At some PET centers, 11C- and 18F-choline PET/CT has been used successfully for the restaging of prostate cancer in patients with biochemical recurrence after definitive therapy [3]. Four groups have compared the diagnostic performance of choline and 18F-FDG PET or PET/CT [7, 8, 9, 10] for the detection of recurrent lesions in the same prostate cancer patient with PSA failure after definitive therapy, and all groups demonstrated that choline PET or PET/CT was more accurate than 18F-FDG PET or PET/CT. To our knowledge, only one report has compared choline and 18F-FDG PET for the detection of primary untreated prostate cancer [5]. In a study of 43 consecutive patients with suspected prostate cancer (histopathologically confirmed in 26 patients), Watanabe et al. [5] demonstrated that the patient-based sensitivity, specificity, and accuracy of 11C-choline PET was 73, 59, and 67%, whereas the corresponding figures for 18F-FDG PET were 31, 88, and 53%, respectively.

Choline PET/CT has no role in the initial workup for the vast majority of men with newly diagnosed prostate cancer. However, choline PET/CT may be useful in a minority of newly diagnosed patients with a high clinical suspicion of distant metastatic disease (e.g., a serum PSA level higher than 10 ng/mL, a Gleason score of 8–10, and local progression confirmed by palpation and/or MRI) [3, 11, 12]. In this situation, it would be highly desirable to identify men with distant disease before they are exposed to the morbidity of localized therapies that may not be beneficial. Beheshti et al. [11] evaluated 18F-fluorocholine PET/CT for the pretreatment staging of prostate cancer in 130 intermediate- or high-risk patients and demonstrated that patient-based sensitivity and specificity for the detection of metastatic lymph nodes greater than or equal to 5 mm in diameter were 66 and 96%, respectively, 43 bone metastases in 13 patients having been detected. They also estimated that the results of pretreatment 18F-fluorocholine PET/CT would prompt a change of therapy in 15% of patients overall and 20% of high-risk patients.
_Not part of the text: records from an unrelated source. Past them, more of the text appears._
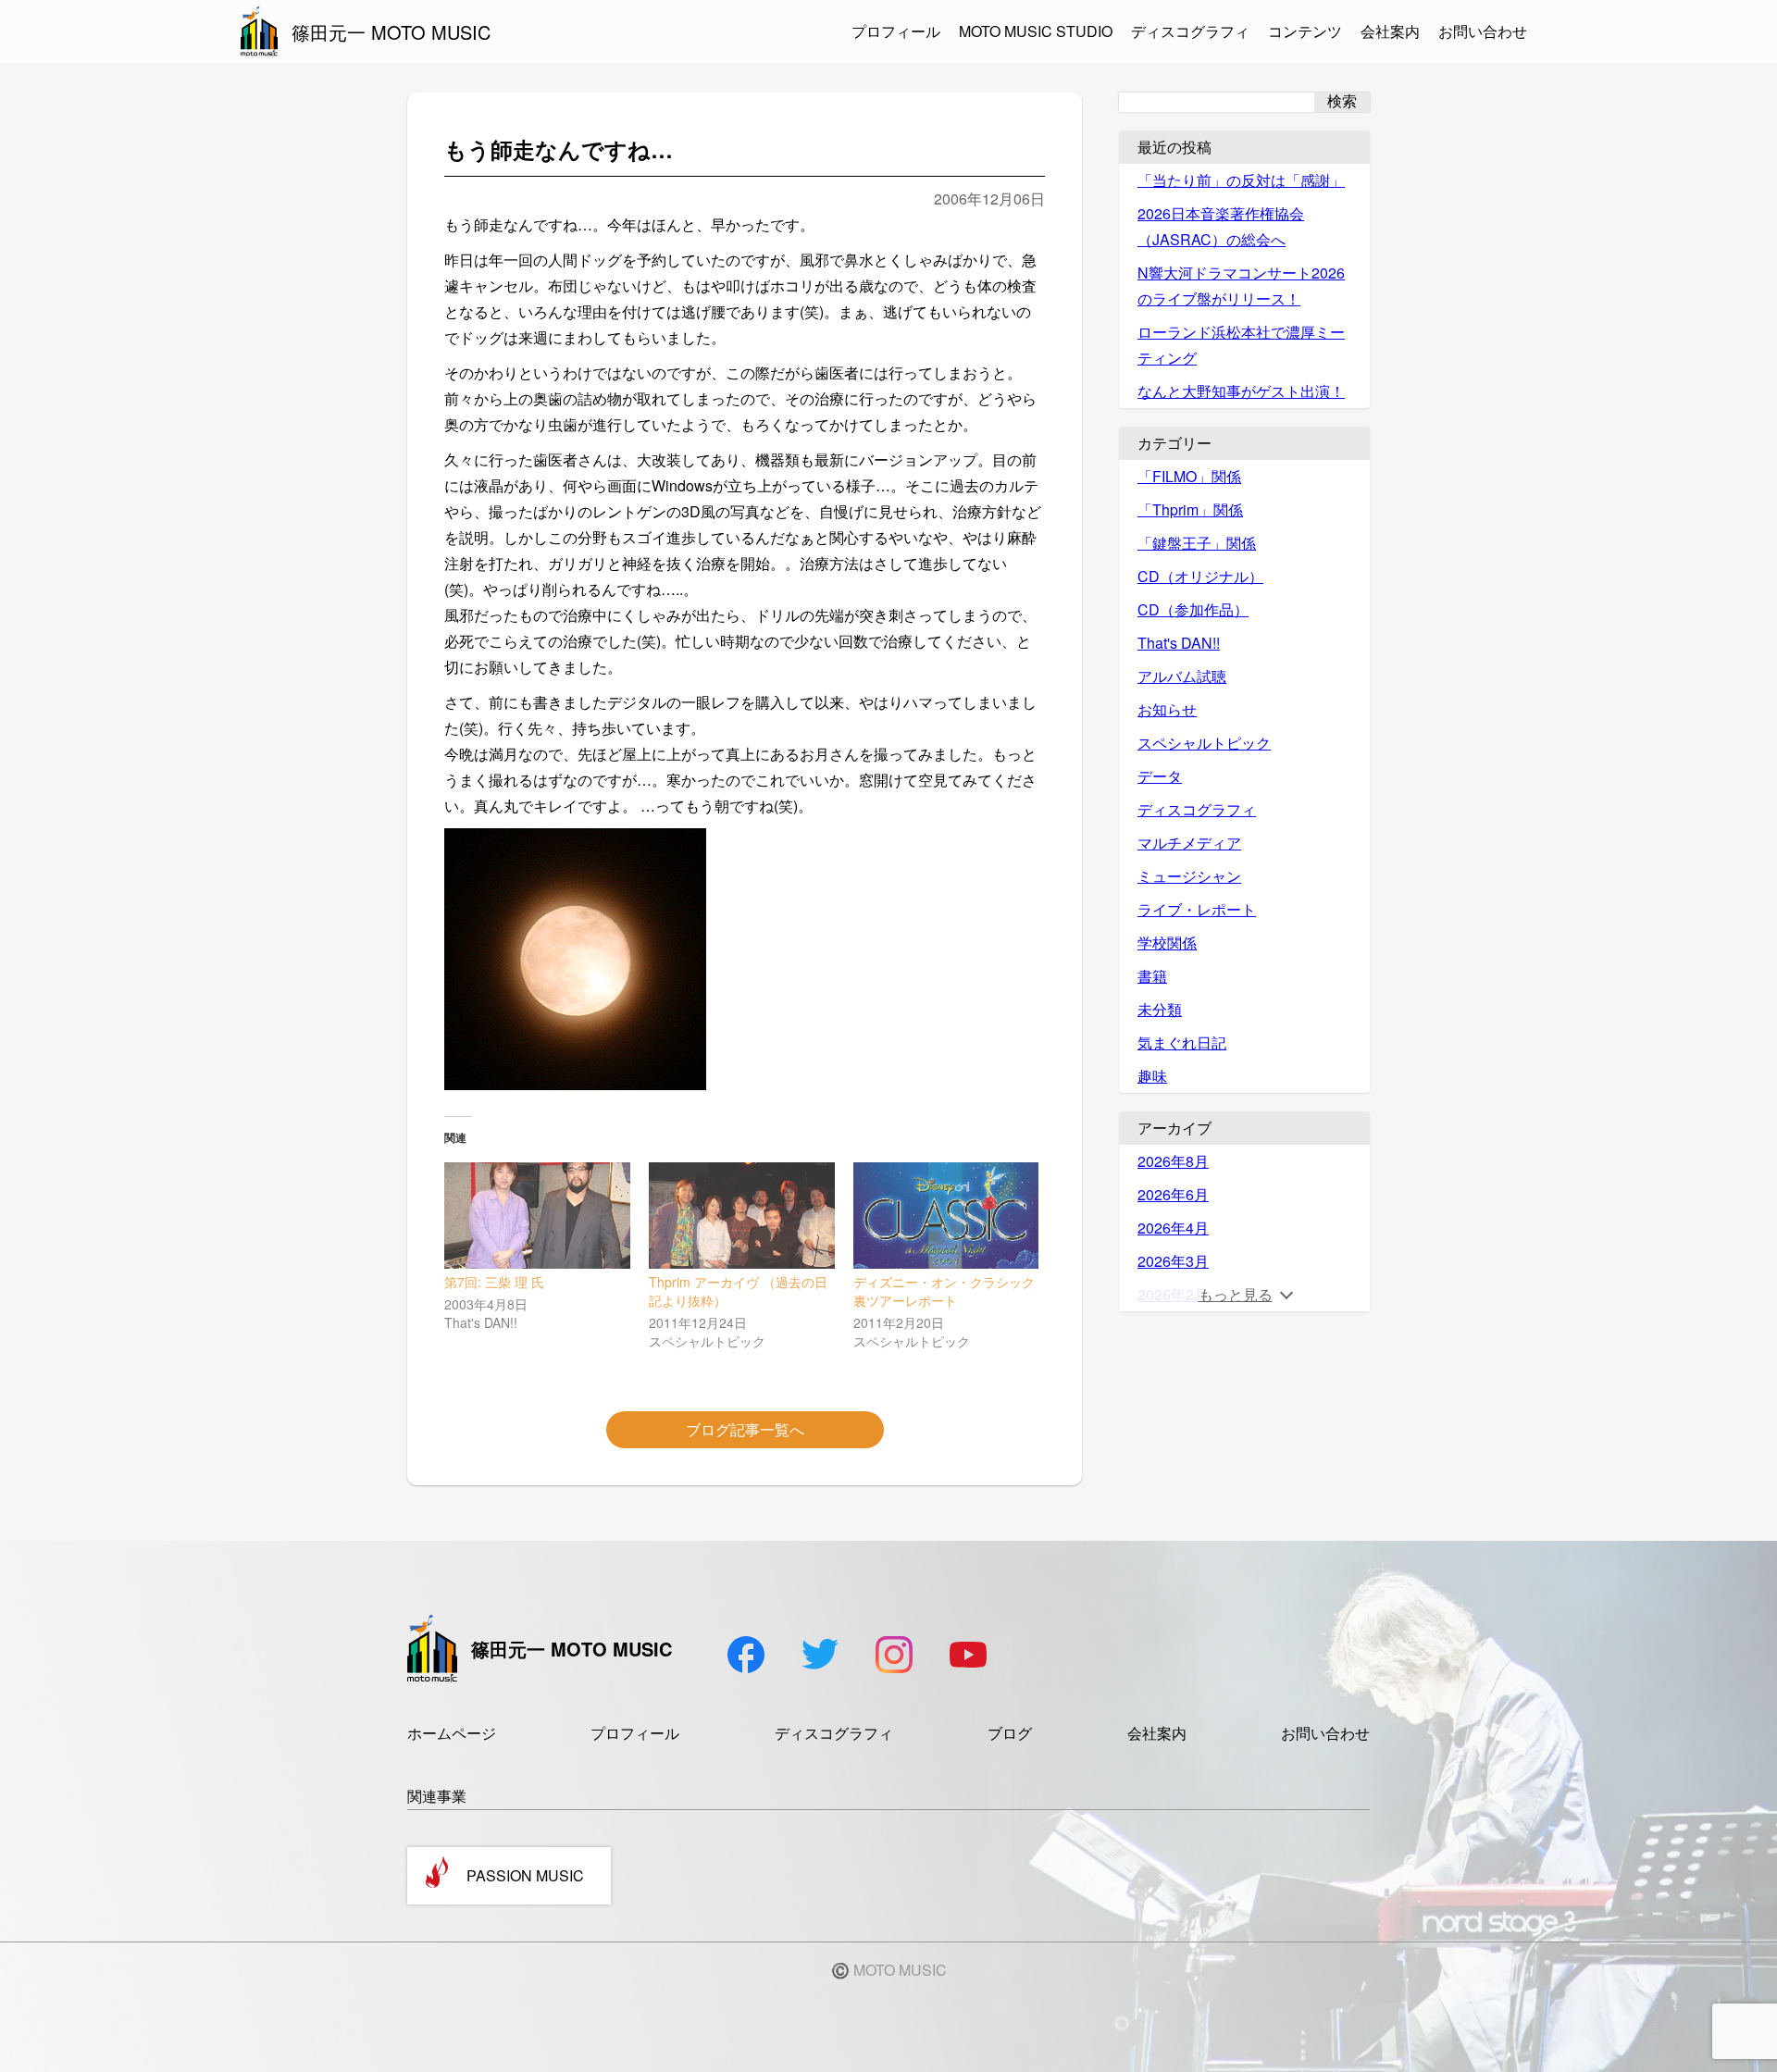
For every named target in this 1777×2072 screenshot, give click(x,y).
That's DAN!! (1178, 642)
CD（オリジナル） (1200, 576)
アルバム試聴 (1181, 676)
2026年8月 (1173, 1161)
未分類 (1159, 1009)
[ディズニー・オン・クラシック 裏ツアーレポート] (946, 1215)
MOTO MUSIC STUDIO (1035, 31)
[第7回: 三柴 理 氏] (537, 1215)
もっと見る (1236, 1294)
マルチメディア (1189, 842)
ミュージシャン (1189, 876)
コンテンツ (1305, 31)
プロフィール (895, 31)
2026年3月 (1173, 1261)
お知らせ (1167, 709)
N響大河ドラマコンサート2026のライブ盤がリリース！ (1241, 285)
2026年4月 (1173, 1227)
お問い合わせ (1482, 31)
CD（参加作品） (1193, 609)
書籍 (1152, 975)
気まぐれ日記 (1181, 1042)
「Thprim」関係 (1190, 509)
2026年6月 (1173, 1194)
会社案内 (1390, 31)
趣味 (1152, 1075)
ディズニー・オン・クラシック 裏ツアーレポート (944, 1290)
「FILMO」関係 (1189, 476)
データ (1159, 776)
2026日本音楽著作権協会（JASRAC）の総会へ (1220, 226)
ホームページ (451, 1732)
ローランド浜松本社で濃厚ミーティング (1241, 344)
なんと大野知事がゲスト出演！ (1241, 391)
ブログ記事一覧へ (745, 1429)
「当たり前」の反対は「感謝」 (1241, 180)
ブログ (1010, 1732)
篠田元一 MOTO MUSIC (391, 32)
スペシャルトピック (1204, 742)
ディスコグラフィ (1190, 31)
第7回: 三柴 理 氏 (494, 1281)
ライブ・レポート (1196, 909)
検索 (1342, 101)
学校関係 (1167, 942)
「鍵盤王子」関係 (1196, 542)
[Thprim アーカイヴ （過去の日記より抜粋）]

Poulsen et al. [12] evaluated 18F-fluorocholine PET/CT for the pretreatment staging of prostate cancer in 210 intermediate- or high-risk patients and demonstrated a patient-based sensitivity and specificity for the detection of metastatic lymph nodes of 73 and 88%, respectively.

Conclusion

Choline PET/CT may be a powerful tool not only for the restaging of biochemically recurrent prostate cancer but also for the staging of advanced prostate cancer with a high clinical suspicion of distant metastatic disease.

Statement of Ethics

Informed consent was obtained from the patient for the publication of this case report and any accompanying images.

Disclosure Statement

The authors have no conflicts of interest to declare.